A registration form available from Recruiters.jl. When a user puts in his name and email address, a unique invite is automatically sent to the user at the provided email address for registration with the deme.

To make it easier to start using the peacefounder, a simple registrar facade, as shown in the image above, is available in Recruiters.jl. When a user puts in his name and email address, a unique invite is automatically sent to the email with which the user can register. This can also serve as a starting point to make a custom registrar facade and see the involved components, which makes it work. To set it up, we first need to export variables for the deme:

export DEME_ROUTE='http://0.0.0.0:80'
export DEME_HASHER='sha256'
export DEME_RECRUIT_KEY='THE_RECRUIT_KEY'

And also for the SMTP service with which recruit emails are going to be sent. This is specified in the following variables:

export RECRUIT_SMTP='smtps://mail.inbox.lv:465'
export RECRUIT_EMAIL='demerecruit@inbox.lv'
export RECRUIT_PASSWORD='THE_EMAIL_PASSWORD'

After these environment variables are set, the recruiter service can be started as:

using Recruiters

title = "Local Democratic Community"
pitch = """
<p> Are you looking for a way to get involved in local politics and make a difference in your community? Do you want to connect with like-minded individuals who share your values and beliefs? If so, we invite you to join our Local Democratic Community.</p>

<p> Our community is a group of individuals who are passionate about promoting progressive values and creating positive change in our neighborhoods and towns. We believe that by working together, we can build a more just and equitable society for everyone. As a member of our community, you will have the opportunity to attend events, participate in volunteer activities, and engage in meaningful discussions about the issues that matter most to you.</p>
"""

Recruiters.serve(title, pitch)

By default, the serve function reads in the environment variables, but if necessary, those can be specified manually by a set of keyword arguments. See docs for further use of those.

Braiding

Braiding is a method in which the mix server shuffles input member public keys and raises that to the power of a secret exponent $x$, resulting in a new set of public keys with relative generator $h = g^x$. This procedure must be executed honestly, which can be verified with zero-knowledge proofs.
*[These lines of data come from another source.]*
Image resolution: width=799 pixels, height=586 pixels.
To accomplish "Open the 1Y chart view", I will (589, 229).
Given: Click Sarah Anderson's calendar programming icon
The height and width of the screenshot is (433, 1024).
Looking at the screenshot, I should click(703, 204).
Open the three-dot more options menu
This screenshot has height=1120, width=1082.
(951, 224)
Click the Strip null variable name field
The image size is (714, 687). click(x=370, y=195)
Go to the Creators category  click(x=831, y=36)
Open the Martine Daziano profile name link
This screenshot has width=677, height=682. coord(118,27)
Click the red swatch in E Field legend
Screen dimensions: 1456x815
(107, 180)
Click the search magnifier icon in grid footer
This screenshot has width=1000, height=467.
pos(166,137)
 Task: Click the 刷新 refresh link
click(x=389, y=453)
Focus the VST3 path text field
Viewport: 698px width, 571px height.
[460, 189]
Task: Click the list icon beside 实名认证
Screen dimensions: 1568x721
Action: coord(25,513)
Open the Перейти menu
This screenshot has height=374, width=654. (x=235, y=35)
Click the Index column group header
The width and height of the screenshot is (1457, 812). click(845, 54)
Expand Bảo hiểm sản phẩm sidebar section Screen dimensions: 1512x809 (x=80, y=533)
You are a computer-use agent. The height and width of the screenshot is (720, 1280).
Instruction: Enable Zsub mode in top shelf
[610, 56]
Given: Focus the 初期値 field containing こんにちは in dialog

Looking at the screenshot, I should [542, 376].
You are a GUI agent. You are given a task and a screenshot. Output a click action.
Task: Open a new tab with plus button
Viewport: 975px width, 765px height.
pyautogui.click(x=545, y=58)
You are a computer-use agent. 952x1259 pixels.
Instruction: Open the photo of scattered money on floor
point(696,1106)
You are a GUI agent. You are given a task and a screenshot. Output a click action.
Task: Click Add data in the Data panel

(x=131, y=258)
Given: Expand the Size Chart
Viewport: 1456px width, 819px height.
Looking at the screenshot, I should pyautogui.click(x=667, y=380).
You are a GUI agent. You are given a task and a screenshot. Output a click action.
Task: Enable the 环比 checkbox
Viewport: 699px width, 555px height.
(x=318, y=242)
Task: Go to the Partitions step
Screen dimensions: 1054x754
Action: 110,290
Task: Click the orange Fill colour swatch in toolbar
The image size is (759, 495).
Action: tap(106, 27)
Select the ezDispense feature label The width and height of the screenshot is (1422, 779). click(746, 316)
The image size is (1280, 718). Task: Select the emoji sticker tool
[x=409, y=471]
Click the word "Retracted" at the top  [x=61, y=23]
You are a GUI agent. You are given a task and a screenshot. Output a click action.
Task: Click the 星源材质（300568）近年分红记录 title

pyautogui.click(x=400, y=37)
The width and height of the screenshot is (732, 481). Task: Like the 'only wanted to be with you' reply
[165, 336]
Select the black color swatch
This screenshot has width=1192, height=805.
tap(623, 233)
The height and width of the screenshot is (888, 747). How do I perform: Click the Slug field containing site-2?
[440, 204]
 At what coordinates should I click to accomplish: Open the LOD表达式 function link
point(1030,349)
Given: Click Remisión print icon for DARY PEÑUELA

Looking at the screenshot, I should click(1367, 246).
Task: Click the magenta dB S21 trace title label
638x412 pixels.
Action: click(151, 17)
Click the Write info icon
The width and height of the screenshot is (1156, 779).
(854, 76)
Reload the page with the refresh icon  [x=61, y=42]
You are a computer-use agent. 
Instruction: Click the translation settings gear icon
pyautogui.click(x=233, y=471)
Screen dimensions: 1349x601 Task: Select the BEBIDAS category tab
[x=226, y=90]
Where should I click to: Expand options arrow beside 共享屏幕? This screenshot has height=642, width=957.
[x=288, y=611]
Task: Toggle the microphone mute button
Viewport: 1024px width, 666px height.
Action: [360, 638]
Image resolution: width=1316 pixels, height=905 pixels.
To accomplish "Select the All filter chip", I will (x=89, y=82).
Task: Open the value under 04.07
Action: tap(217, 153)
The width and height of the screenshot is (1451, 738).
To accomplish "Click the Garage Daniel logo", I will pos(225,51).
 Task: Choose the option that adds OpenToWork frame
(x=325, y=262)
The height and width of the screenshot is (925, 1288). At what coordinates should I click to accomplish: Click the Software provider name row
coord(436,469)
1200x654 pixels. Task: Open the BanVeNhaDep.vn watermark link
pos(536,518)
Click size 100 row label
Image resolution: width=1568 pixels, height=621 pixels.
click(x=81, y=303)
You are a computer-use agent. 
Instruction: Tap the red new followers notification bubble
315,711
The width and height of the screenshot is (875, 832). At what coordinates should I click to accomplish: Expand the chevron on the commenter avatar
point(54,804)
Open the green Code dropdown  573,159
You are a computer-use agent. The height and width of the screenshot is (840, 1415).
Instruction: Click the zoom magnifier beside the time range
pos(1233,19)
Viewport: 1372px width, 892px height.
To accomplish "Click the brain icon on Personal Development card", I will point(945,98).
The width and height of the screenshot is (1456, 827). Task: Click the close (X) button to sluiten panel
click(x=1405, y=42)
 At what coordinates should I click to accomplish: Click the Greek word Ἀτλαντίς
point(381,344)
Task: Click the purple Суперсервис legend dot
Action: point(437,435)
In particular, ElGamal re-encryption shuffle is done first on the elements $(a, b) \leftarrow (1, Y_i)$ for which a zero knowledge of proof compatible with the Verificatum verifier is produced. Then, a proof of decryption for $c'_{i} \leftarrow {b'}_{i}^x$ and $h \leftarrow g^x$ is produced. That then is used to calculate the resulting member public keys as $Y'_i \leftarrow c'/a'$.

In PeaceFounder, this operation can be executed with the following lines of code:

input_generator = Mapper.get_generator()
input_members = Mapper.get_members()

# This line is executed on an independent mix
braidwork = Model.braid(input_generator, input_members, demespec, demespec, Mapper.BRAIDER[]) 
Mapper.submit_chain_record!(braidwork)

The first demespec contains cryptographic parameters for the group specification for input_generator and input_members. The second demespec is added by the braider, which signs the resulting braid and assures that an independent entity endorsed by a different deme provides assurances to the voter that his vote remains private from the guardian.

Proposal announcement

A proposal to the PeaceFounder service can be added with a PROPOSER key as follows:

commit = Mapper.get_chain_commit()

proposal = Proposal(
    uuid = Base.UUID(23445325),
    summary = "Should the city ban \
    all personal automotive vehicle usage?",
    description = "",
    ballot = Ballot(["yes", "no"]),
    open = Dates.now(),
    closed = Dates.now() + Dates.Second(2),
    collector = roles.collector,

state = state(commit)

) |> approve(PROPOSER)


ack = Mapper.submit_chain_record!(proposal)

Notice that state(commit) is added to the proposal. This anchors the relative generator on which the votes are cast.